>> Start DOCUMENT PASSAGE

Australian high-rise infill project melds two obsolete Brisbane office towers together as one

Together at last. Two aging, adjacent governmental office towers in Brisbane have been joined and repurposed as a single high-rise in lieu of demolition. (Courtesy Fender Katsalidis)

Midtown Centre, an elegant, glass-encased new 26-office tower, recently topped out in Brisbane, Australia’s central business district. And with the exception of those intimate with the area, most passersby might never realize that the single building was, not long ago, a pair of outdated, 1970s-era governmental high-rises that have been fused together in what’s been described as a first-of-it’s kind project for Australia.

Built at the same time and closely mirroring each other, the old Queensland Health and Forestry buildings—with just 66 feet between them—were stripped of their original facades and a 19,000-square-foot floorplate was added by project architect, Melbourne-headquartered Fender Katsalidis, to essentially bridge the gap with what the firm has called “living, breathing, porous infill.” The once-adjacent, now-united buildings comprise a total of over 473,000 square feet of Grade-A office space. British mining behemoth Rio Tinto will serve as the anchor tenant and occupy about 215,000 of those square feet.

midtown centre, an under-construction high-rise in Brisbane
First approved in 2018, Midtown Centre will welcome tenants starting next year. (Courtesy Fender Katsalidis)

“We ended up building a floor slab between these two buildings and essentially we stitched them together,” Mark Curzon, director of Fender Katsalidis, explained to BBC News in a recent video of the unprecedented-Down-Under project. “These aren’t bridges, this is joining two floor plates from one side to the other—the full width of one building joining the full width of the other building.”

In a situation like this, a developer might normally request that an architect link two adjacent properties with a sky bridge or raze them in their entirety to make way for a new structure. But that wasn’t the case with Midtown Centre as Curzon told ABC Radio Brisbane.

aerial photo of high-rise project in Brisbane
Construction on Midtown Centre underway in April 2020. The project will bring over 400,000 square feet of new office space to the downtown core of Australia’s third largest city. (Courtesy Fender Katsalidis)

>> End DOCUMENT PASSAGE
>> Start GIVEN MATERIAL

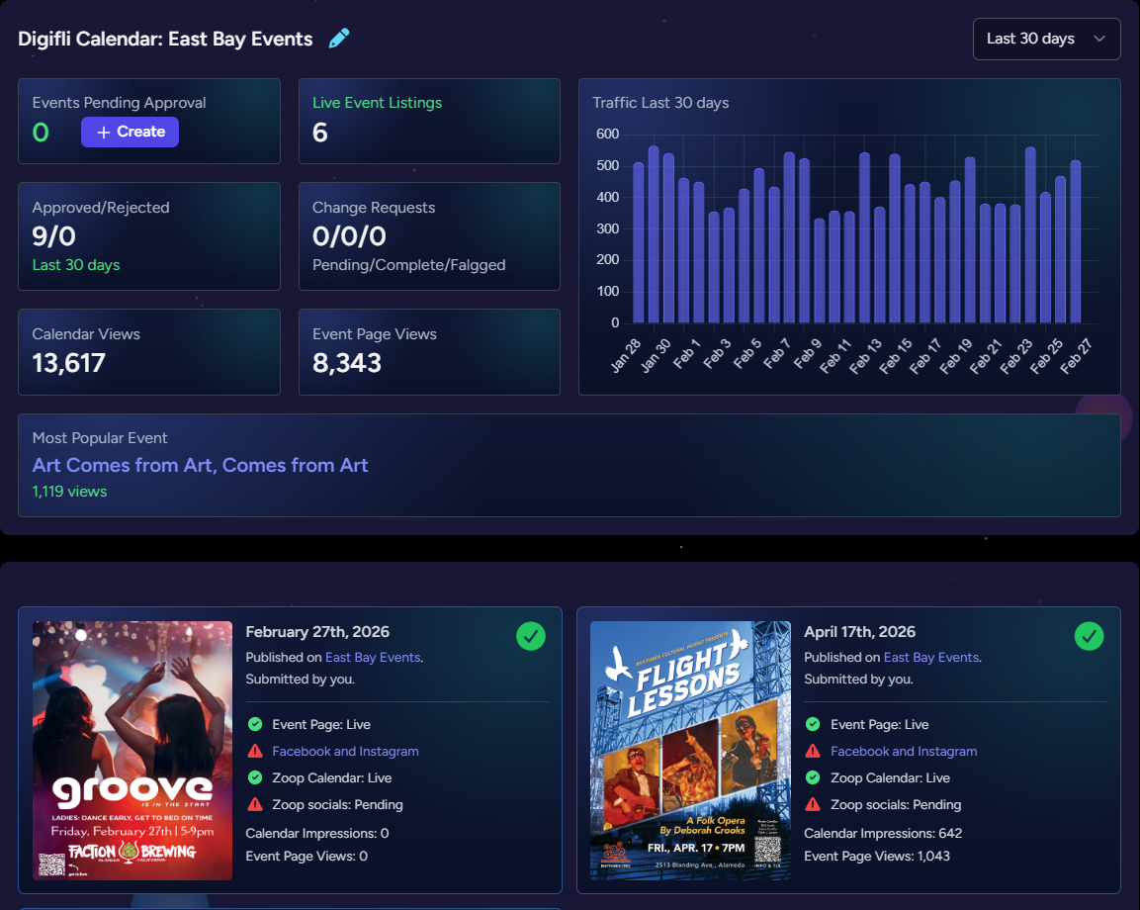Image resolution: width=1140 pixels, height=910 pixels.
Task: Click the Flight Lessons poster thumbnail
Action: (690, 750)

>> End GIVEN MATERIAL

▶ [INSTRUCTION 1]:
Set down the Midtown Centre article word for word, from "Australian high-rise infill" up to and including "demolition. (Courtesy Fender Katsalidis)".
▶ [INSTRUCTION 2]:
Extend the article on the joined Brisbane office towers with the part that comes after its final sentence.

▶ [FINAL ANSWER 1]:
Australian high-rise infill project melds two obsolete Brisbane office towers together as one

Together at last. Two aging, adjacent governmental office towers in Brisbane have been joined and repurposed as a single high-rise in lieu of demolition. (Courtesy Fender Katsalidis)

▶ [FINAL ANSWER 2]:
“The owners of the buildings [Ashe Morgan and DMANN Corporation] decided against knocking them down and asked us to create this vision,” said Curzon. “We strengthened columns to give the building the overall power to hold everything in place.”

“It will feel like one beautiful new building and it’s taken us a long time and effort to unite the floor plates and that’s been the benefit of linking them—to produce fantastic floor plates high in the sky,” he added. “The fact we’ve done it means it’s commercially viable and I’m sure it’s more efficient to knock them down and build new ones from a financial point-of-view.”

The melded towers will also gain six additional floors, increasingly the property’s net leasable area by 66 percent, as claimed by the project’s builder, Hutchinson Builders.

By joining the two buildings together in lieu of demolishing them and building anew with massive amounts of concrete and steel, the project has achieved carbon savings of roughly 11,000 metric tonnes per year.

rendering of street level commercial at Midtown Centre
A rendering depicting a lively street scene, accommodated by widened sidewalks, beneath Midtown Centre’s heritage Charlotte Street facade. (Courtesy Fender Katsalidis)

Floor plate-fusing and carbon savings aside, Hutchinson describes other elements of the soon-to-be-occupied building—“an engaging lifestyle and productivity precinct” per the development’s marketing copy—in detail:

“Midtown will feature a subtropical inspired fitout using locally sourced Queensland materials, numerous outdoor terraces with lush landscaping, inter-floor mixed-mode atriums, state-of-the-art end of trip facilities, a complementary wellness centre and the star of the show—a unique 840m2  [9,041 square foot] sky terrace garden on level 20.”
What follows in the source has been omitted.